# Flavour World Cola Gummy review



## LeislB (20/10/21)

*Cola Gummy - Flavour World One-Shot:*
@Flavour world Sa 

I was fortunate enough to receive a sample of this profile to review from Flavour World, many thanks for this awesome treat. 

The opinion expressed here is my own based on my personal tastes. I have no affiliation with the juice maker or supplier. 

*My review follows:*

*Device: *Vapor storm Puma, dual18650 mod
*Atty:* Intake Dual RTA
*Coils: *Lazy Panda Nano Aliens V2, 2.5mm lD, 0.22 ohm resistance
*Wattage:* 70-75W
*Cotton:* G-Taste Shoelace
*Mixture:* 10% as recommended
*VG/PG:* 70/30
*Nic Strength:* 1.8mg
*Nic Brand: *TFM Prime Nic 100mg/ml PG

*Smell:*
Deifinite cola 

*Finger Test:*
Sweet cola 

*Vaping:*
I closed the airflow just under half way was a perfect vape at 70W. As soon as you inhale you get the sweetness on thr tip of your tongue followed by an unmistakable cola.

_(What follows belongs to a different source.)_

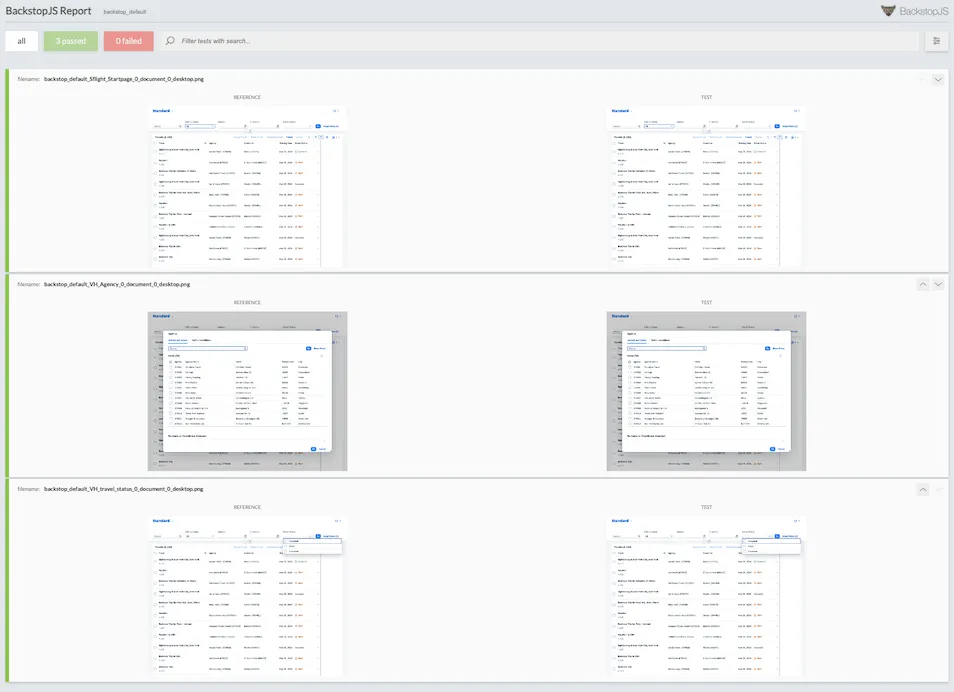
Task: Open the Startpage reference screenshot thumbnail
Action: [247, 185]
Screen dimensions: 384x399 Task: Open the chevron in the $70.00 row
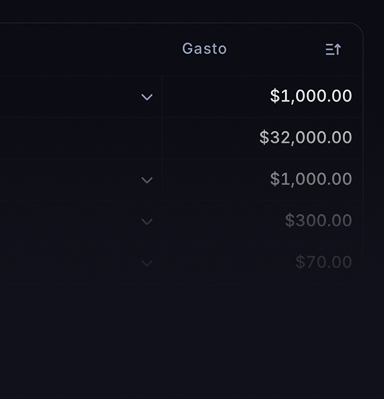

Don't think cola like coca cola, more like the cola fizz pops one used to get back in the day. I am not sure if I get a fizz sensation or if it's just my imagination. This juice does contain a bit of ice but it is not overwhelming at all. I couldn't discern a chewy gummy but it's definitely cola sweety vibe. 

*Off Notes:*
There were no off notes at all. 

*Final thoughts :*
Honestly I feel I need to disclose that cola is not really for me but if you enjoy a cola vape I would highly recommend you try this. It is well balanced and the perfect summer vape.

Reactions: Like 5


----------